I was so excited, thrilled at the prospect that with the physical change, my heart would be healed along with my face. But it wasn’t.
After surgery, when the bandages were removed, I looked in the mirror with despair. On top of the surgery-induced, red, puffy skin, there were bumps covering my entire face!
It was like taking three steps forward and then having Satan knock me three and a half steps back again.
I was crushed. I had trusted God, prayed and endured the surgery. Yet ugliness was all over my face again. Nevertheless, I refused to stop trusting Jesus.
Although I wasn’t presentable, I accepted a dinner invitation at the home of some friends. After dinner, I asked my friends to pray for me.
As they prayed, the power of God hit me and I crumpled to the floor. For more than an hour, I stayed there, unable to move, as Jesus took me back through my life.
I saw myself as Jesus saw me. He walked me, clear-faced, through middle school and high school.
He walked me through college and my early career without a mark on my skin, letting me experience those years without the stigma of the disease. My face was without marring or even a trace of acne.

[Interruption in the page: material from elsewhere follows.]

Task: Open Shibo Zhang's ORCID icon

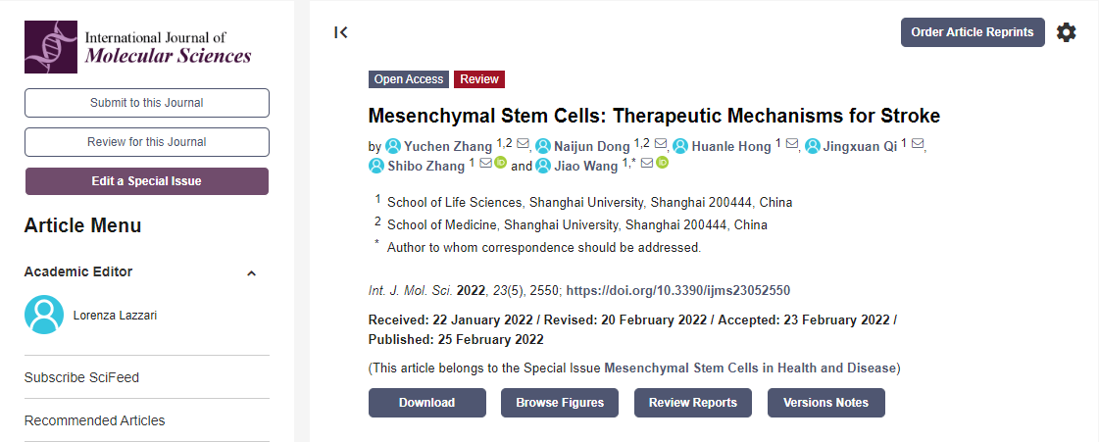Action: tap(500, 164)
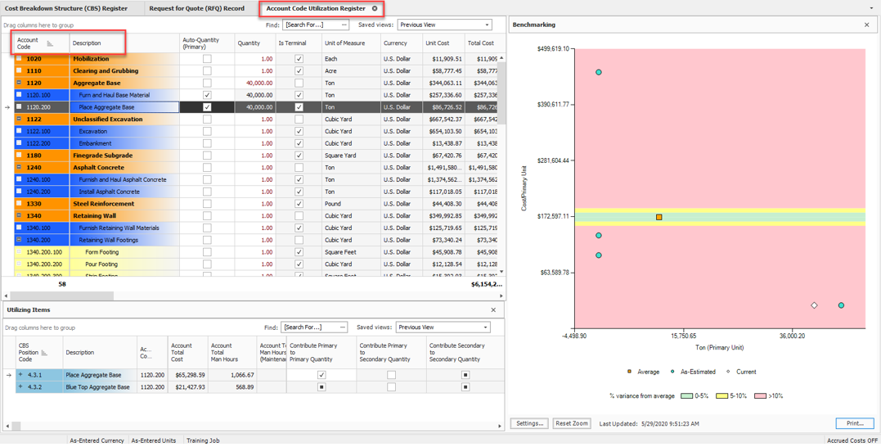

As Jesus walked me through my life, the Holy Spirit restored me. He replenished me. He re-established me. He renewed me. He opened my eyes, and I was overwhelmed by the goodness of God.
When I got up off that floor, I saw myself differently. I knew I didn’t have to carry that humiliation any longer. It was gone from me forever. My shame had been replaced with glory!
Revelation 12:11 says that we overcome by the blood of the Lamb and the word of our testimony. This is why I share my testimony with others. I believe it has the power to overcome the enemy’s work to hold people back through the horrible bondage of shame.
FROM DISGRACE TO GOD’S GRACE
I know that many women deal with shame in their lives. Often it comes through an event or circumstance that is completely out of a person’s control, like my acne or a trauma such as sexual abuse.
For others, shame is the result of a secret sin such as abortion or a wrong relationship. The devil uses many different avenues to bring us under the bondage of shame.
But I am here to declare that Jesus wants to release us from shame forever, no matter what its cause or source.
Shame and guilt can hold you back from seeing or expecting what God has in store for you. You might feel as if you don’t deserve love or the chance to be successful in life. You might feel as if you don’t deserve a sexually fulfilling marriage if an out-of-place sexual relationship was what caused the problem of shame in the first place.
You might feel ashamed of your body. You might shrink from the thought of coming boldly into the presence of your heavenly Father. There are so many ways shame can affect you.
If you have any shame in your life—if you hide your face from the God who made you in His image and who loves you—you need to come out from under that disgrace into His grace. Christ Himself was despised and rejected so He could deliver you from any shame or rejection that would try to define your life.
“He was despised and rejected—a man of sorrows, acquainted with deepest grief. We turned our backs on him and looked the other way. He was despised, and we did not care” (Is. 53:3, NLT).
Jesus understands your shame. He was humiliated as well.
Nothing you do and nothing that ever happens to you could ever disqualify you from receiving His love and deliverance. Bring your sadness and your feelings of unworthiness, and give them to the One who understands.
You can be made new. Humble yourself before the mighty hand of God, and let Him lift you to your feet. Stand as the free and confident child of God He created you to be. Then walk away from shame forever as you bathe in the love that is waiting for you.
Denise Renner and her husband, Rick, have planted churches in places such as Latvia, Russia and Ukraine. Mary Hutchinson also contributed to this article.